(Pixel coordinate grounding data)
============

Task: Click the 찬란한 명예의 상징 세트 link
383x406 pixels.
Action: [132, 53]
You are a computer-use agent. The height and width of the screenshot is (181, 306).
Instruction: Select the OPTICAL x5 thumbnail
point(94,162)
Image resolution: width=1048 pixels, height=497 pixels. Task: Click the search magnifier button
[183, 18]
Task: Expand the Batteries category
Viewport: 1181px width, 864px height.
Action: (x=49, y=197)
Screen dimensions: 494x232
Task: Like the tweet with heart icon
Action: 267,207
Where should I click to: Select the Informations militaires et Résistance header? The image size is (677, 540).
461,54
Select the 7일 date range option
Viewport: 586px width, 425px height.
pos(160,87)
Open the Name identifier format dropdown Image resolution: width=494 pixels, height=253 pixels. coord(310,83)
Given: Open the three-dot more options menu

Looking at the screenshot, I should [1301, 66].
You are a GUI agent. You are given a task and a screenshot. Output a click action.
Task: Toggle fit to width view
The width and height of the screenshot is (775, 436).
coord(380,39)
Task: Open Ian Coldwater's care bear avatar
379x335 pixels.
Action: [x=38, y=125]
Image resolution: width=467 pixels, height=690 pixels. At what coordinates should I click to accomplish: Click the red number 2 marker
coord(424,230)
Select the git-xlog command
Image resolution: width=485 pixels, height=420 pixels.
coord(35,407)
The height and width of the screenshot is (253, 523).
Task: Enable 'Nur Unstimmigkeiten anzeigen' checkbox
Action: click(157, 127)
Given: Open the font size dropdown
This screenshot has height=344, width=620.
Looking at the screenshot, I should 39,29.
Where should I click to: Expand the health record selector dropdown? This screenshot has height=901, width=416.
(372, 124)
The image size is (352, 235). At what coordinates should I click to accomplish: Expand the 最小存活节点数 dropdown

============

Repeat each line above exactly as written.

• **SOLUTION TO THIS PROBLEM**:
Task: Click the 찬란한 명예의 상징 세트 link
383x406 pixels.
Action: [132, 53]
You are a computer-use agent. The height and width of the screenshot is (181, 306).
Instruction: Select the OPTICAL x5 thumbnail
point(94,162)
Image resolution: width=1048 pixels, height=497 pixels. Task: Click the search magnifier button
[183, 18]
Task: Expand the Batteries category
Viewport: 1181px width, 864px height.
Action: (x=49, y=197)
Screen dimensions: 494x232
Task: Like the tweet with heart icon
Action: 267,207
Where should I click to: Select the Informations militaires et Résistance header? The image size is (677, 540).
461,54
Select the 7일 date range option
Viewport: 586px width, 425px height.
pos(160,87)
Open the Name identifier format dropdown Image resolution: width=494 pixels, height=253 pixels. coord(310,83)
Given: Open the three-dot more options menu

Looking at the screenshot, I should [1301, 66].
You are a GUI agent. You are given a task and a screenshot. Output a click action.
Task: Toggle fit to width view
The width and height of the screenshot is (775, 436).
coord(380,39)
Task: Open Ian Coldwater's care bear avatar
379x335 pixels.
Action: [x=38, y=125]
Image resolution: width=467 pixels, height=690 pixels. At what coordinates should I click to accomplish: Click the red number 2 marker
coord(424,230)
Select the git-xlog command
Image resolution: width=485 pixels, height=420 pixels.
coord(35,407)
The height and width of the screenshot is (253, 523).
Task: Enable 'Nur Unstimmigkeiten anzeigen' checkbox
Action: click(157, 127)
Given: Open the font size dropdown
This screenshot has height=344, width=620.
Looking at the screenshot, I should 39,29.
Where should I click to: Expand the health record selector dropdown? This screenshot has height=901, width=416.
(372, 124)
The image size is (352, 235). At what coordinates should I click to accomplish: Expand the 最小存活节点数 dropdown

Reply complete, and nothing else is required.